Bilan : 30 000 classes PAC en 2001-2002, seulement 15 000 en 2002-2003, et moins encore pour la présente année scolaire. Autre chiffre : le budget de la mission «Arts à l’école» du Centre national de documentation pédagogique (CNDP) a été divisé par trois entre 2002 et 2004, passant de 18 à 6 millions d’euros…

Devant cette situation préoccupante, et à tous égards excessivement préjudiciable, le Conseil économique et social vient à son tour, le 10 février, de tirer la sonnette d’alarme en rappelant (mais c’est devenu tristement nécessaire) ce que chacun sait :
— notre système scolaire admet l’importance des disciplines artistiques pour le développement de la personnalité, mais il les relègue au rang de matières subalternes;
— face à ce paradoxe, en 2000, le ministre de l’Éducation nationale, Jack Lang, et celui de la Culture, Catherine Tasca, ont établi un plan de cinq ans pour développer des enseignements artistiques (notamment par le biais des classes PAC) ;
— «malheureusement, insiste le Conseil économique et social, l’avenir de ce plan n’est pas assuré. Aujourd’hui un constat s’impose : les enseignements artistiques sont souvent relégués à un rôle subalterne».

Est-il nécessaire de souligner que cela se passe en totale contradiction avec les nombreuses déclarations du ministre-philosophe de l’Education nationale et du Président de la République lui-même, et sans la moindre réaction du ministre de la Culture (que, par parenthèse, on aurait aimé voir réagir face à la censure qui a récemment frappé Vincent Epplay).
Mais c’est l’un des traits des périodes régressives que d’accroître démesurément l’écart entre le dire et le faire, entre les promesses et les faits.

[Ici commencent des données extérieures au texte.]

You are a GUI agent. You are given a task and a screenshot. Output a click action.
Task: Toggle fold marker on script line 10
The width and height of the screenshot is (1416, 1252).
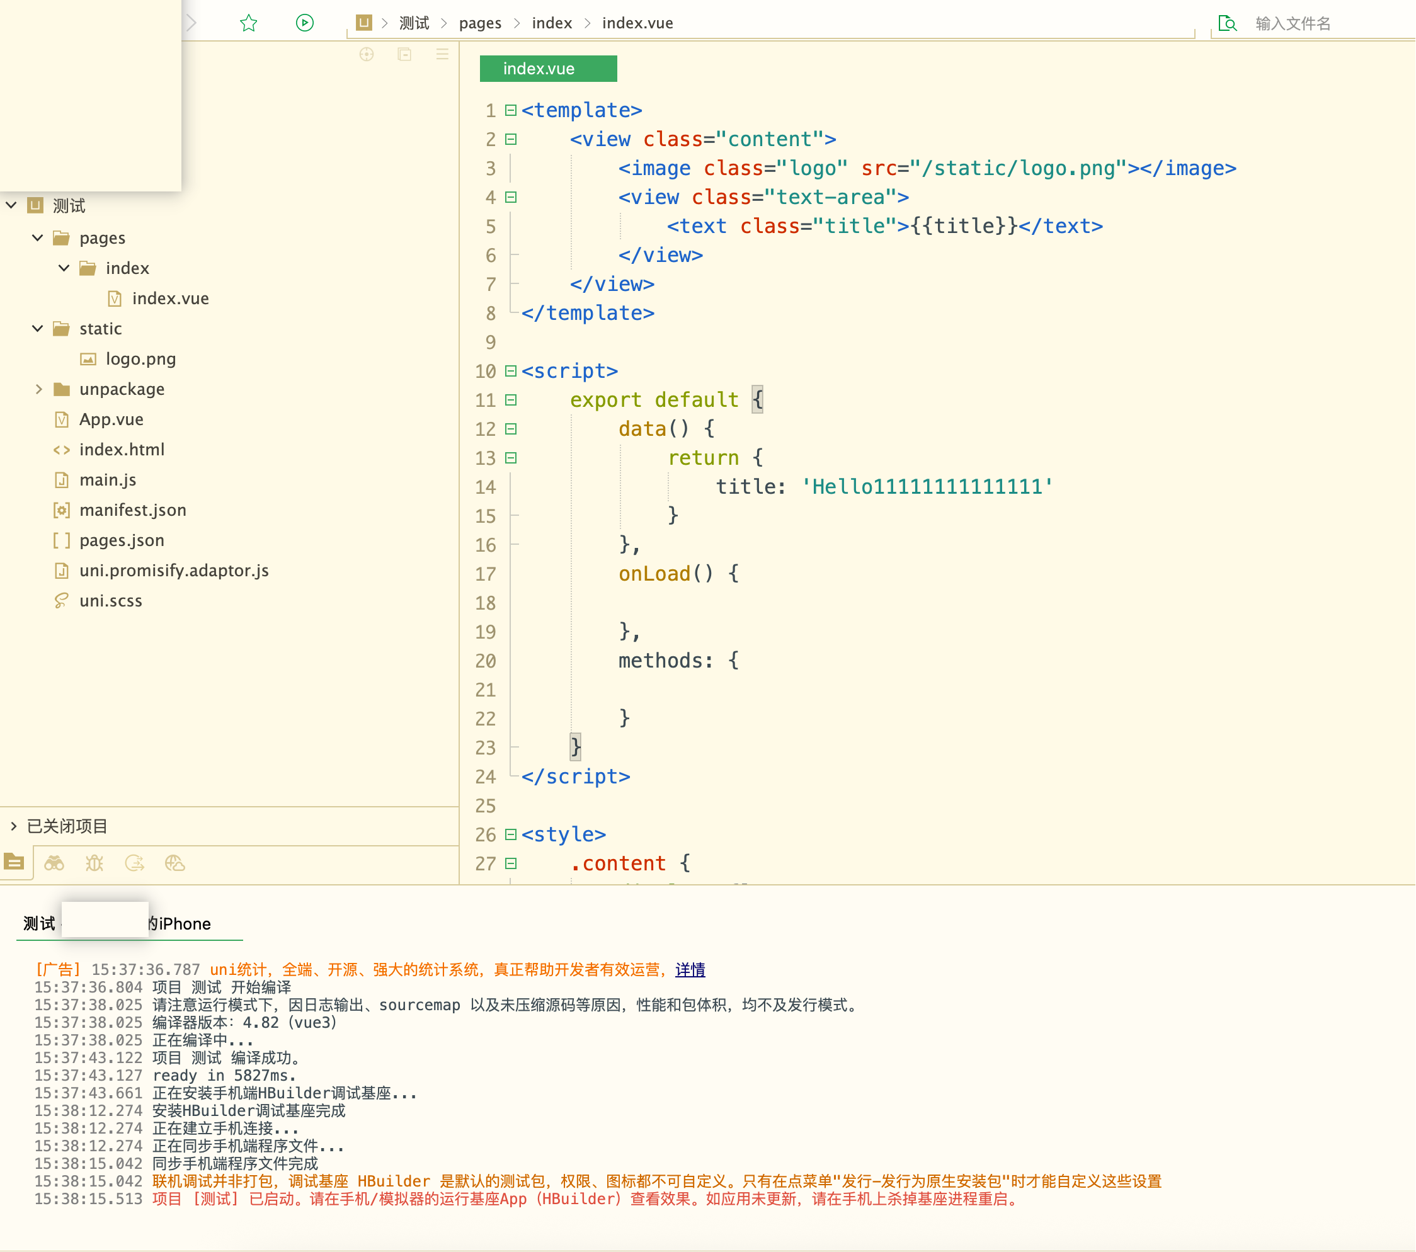511,371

Faut-il que la régression soit profonde pour que le Conseil économique et social soit contraint de redire à propos des enseignements artistiques que «les qualités qu’ils développent — la sensibilité, l’imagination, la créativité — sont à la source de l’innovation, les rendant tout aussi indispensables au dynamisme d’une société moderne que les sciences physiques ou les mathématiques».
On songe aux semblables vérités d’évidence que les chercheurs sont également obligés de clamer devant la dégradation vertigineuse de la recherche en France.

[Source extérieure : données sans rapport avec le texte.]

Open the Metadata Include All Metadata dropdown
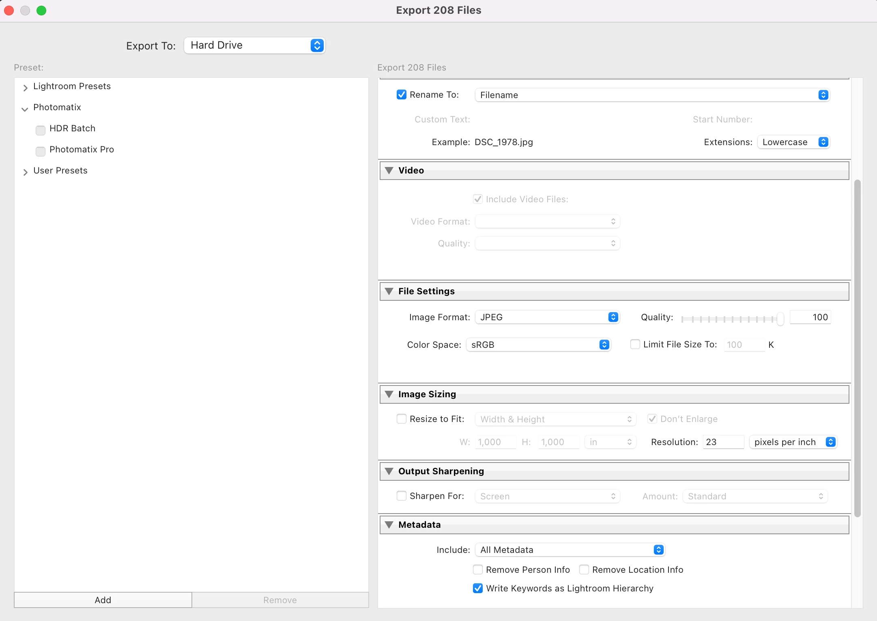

Sans toujours en prendre la pleine mesure, mais en l’éprouvant et le vivant souvent fortement dans nos corps et dans nos vies, nous sommes entraînés dans une sorte de mécanique régressive au nom de la rentabilité matérielle immédiate. Ce sont la recherche, l’école, l’art, la culture, c’est-à-dire l’avenir et le rayonnement de la France qui sont hypothéqués.

Une école sans art, c’est bientôt un pays sans artistes ni amateurs d’art. C’est une régression vertigineuse. C’est un (presque) insurmontable déni de la moitié de l’intelligence de nos enfants, les adultes de demain.
C’est une démission devant la honte récemment révélée d’un million d’enfants vivant en dessous du seuil de pauvreté…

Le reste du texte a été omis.